### [Qué hacer]
1. Responde con datos del texto sobre Gregorio Marañón:
(a) ¿En qué fecha nació Gregorio Marañón y Posadillo?
(b) ¿Cómo se llamaba su cigarral toledano?
(c) Según el texto, ¿qué es lo principal de un maestro?
2. Por favor, prosigue el texto sobre Gregorio Marañón a partir de su última frase.
===== Texto de origen
Gregorio Marañón: mi vida es amor a España

Gregorio Marañón. Joaquín Sorolla

Me refiero a Gregorio Marañón y Posadillo, para distinguirlo de su hijo Gregorio Marañón Moya y sobre todo de su nieto, felizmente presente, Gregorio Marañón y Bertrán de Lis, de quien leí en este periódico un entrañable retrato debido a Luis María Anson. Yendo al tema, Gregorio el Grande, o Gregorio Magno, nació el 19 de mayo de 1887 y falleció el 27 de marzo de 1960. Vaya, sus amigos Unamuno y Ortega murieron con su misma edad: 72.

No recuerdo en cuál o cuáles de sus escritos afirmó que "mi vida es amor a España". Lo importante es que el médico-historiador contaba que no hay palmo de nuestra patria que no hubiera recorrido, con el fervor y curiosidad de un viajero, ¡no turista!, siempre con su conciencia histórica alerta a la búsqueda de las entretelas del país.

Tras su extenuante labor médica (hospital y consulta privada) le gustaba acudir en aquellos fines de semana de entonces, los supongo más cortos que los actuales, a su cigarral toledano Los Dolores, nombre en honor a su amada esposa Lola Moya, que tanto lo ayudó en su correspondencia y obras históricas, labor callada.

Centraré el artículo en unos pocos puntos.

Primero, la enseñanza, el ámbito donde se mostró como un adelantado a su tiempo… y al nuestro. Así, lo principal de un maestro (su término predilecto para todos los niveles docentes) es la claridad. Unas cuantas nociones y después departir con los alumnos, sin "camaradería confianzuda", enseñarles modos de conducta, etcétera. Si denunció que en los claustros universitarios estaba enquistado el último reducto del clásico caciquismo español, fue porque amaba la Universidad.

Contrariamente, su idea de la mujer descubre al Marañón más alejado de la mentalidad actual. No es que le adjudicara un rol pasivo, sino que creía que el mundo del trabajo fuera del hogar era más propio del hombre. Y, se preguntarán las lectoras, ¿no es ése un papel pasivo, secundario? Para él no. Verdad es que los varones gobiernan el mundo, pero las mujeres gobiernan a los hombres (algo así expresó).
==========
===== Datos extraídos
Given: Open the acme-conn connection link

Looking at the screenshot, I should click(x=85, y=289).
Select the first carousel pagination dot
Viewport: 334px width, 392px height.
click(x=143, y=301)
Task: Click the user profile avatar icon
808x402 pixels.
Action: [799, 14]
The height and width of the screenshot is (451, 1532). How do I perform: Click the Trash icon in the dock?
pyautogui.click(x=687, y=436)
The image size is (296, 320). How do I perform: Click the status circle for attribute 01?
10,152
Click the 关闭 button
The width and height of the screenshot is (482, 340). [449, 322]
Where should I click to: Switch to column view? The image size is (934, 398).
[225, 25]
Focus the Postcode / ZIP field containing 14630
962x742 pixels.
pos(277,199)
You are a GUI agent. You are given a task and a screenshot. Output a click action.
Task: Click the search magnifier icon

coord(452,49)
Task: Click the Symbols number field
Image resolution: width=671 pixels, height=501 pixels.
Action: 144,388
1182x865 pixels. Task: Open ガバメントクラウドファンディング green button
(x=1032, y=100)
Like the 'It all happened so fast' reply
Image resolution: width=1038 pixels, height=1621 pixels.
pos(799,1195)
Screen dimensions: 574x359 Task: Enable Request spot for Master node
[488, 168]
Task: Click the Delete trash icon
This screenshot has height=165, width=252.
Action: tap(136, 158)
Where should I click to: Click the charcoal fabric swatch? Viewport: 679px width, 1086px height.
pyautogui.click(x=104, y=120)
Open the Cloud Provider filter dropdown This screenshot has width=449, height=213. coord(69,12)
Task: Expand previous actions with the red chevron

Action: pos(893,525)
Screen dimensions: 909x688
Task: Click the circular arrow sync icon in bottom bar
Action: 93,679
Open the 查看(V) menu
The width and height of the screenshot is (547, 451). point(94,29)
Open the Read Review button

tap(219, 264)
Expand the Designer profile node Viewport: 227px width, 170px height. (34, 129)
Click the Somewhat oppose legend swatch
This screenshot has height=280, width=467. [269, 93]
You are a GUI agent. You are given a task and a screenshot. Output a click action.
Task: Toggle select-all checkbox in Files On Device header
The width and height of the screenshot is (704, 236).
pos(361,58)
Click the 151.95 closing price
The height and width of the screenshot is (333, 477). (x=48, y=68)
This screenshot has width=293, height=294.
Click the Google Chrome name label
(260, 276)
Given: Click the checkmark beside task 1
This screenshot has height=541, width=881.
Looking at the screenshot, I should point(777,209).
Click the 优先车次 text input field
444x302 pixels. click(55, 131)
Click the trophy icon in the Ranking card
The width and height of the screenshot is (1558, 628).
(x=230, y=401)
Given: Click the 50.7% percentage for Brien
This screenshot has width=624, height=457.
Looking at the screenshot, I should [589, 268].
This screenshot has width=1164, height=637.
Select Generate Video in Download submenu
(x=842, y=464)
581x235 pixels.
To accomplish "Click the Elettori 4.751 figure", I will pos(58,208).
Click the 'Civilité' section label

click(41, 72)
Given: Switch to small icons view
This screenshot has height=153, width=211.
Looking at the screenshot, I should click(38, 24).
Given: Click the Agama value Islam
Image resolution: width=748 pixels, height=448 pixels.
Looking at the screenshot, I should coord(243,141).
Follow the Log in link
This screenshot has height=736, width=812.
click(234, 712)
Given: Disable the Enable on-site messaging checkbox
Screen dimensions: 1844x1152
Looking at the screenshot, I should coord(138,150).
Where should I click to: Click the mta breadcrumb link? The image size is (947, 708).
==========
### [Respuestas por tarea]
1.
(a) El 19 de mayo de 1887.
(b) Los Dolores.
(c) La claridad.

2.
Devoto de la amistad, la definió como "el primer grado de parentesco". Consideró las sobremesas entre amigos lo mejor de la vida. Y que no faltara el buen vino. ¿Extraño en un galeno? No, porque, perspicaz espeleólogo no sólo del cuerpo, sino también de la psique humana, conocía su valor lenitivo, sobre todo para la doliente humanidad de tiempos pretéritos. Encuentro toda una loa humanística del consuelo vinícola a lo largo de su obra. ¿Pernicioso? Únicamente llegado el momento en que se hace imposible decir "no".

Admirador de Portugal y Francia, respetó la independencia lusa y vio en la "tierra mollar" gala el regazo acogedor para muchos exiliados del mundo, entre ellos él mismo tras su huida de Madrid en diciembre de 1936. Precisamente en una de sus innumerables metáforas médicas definió nuestras guerras civiles así: "hemofilia nacional hereditaria".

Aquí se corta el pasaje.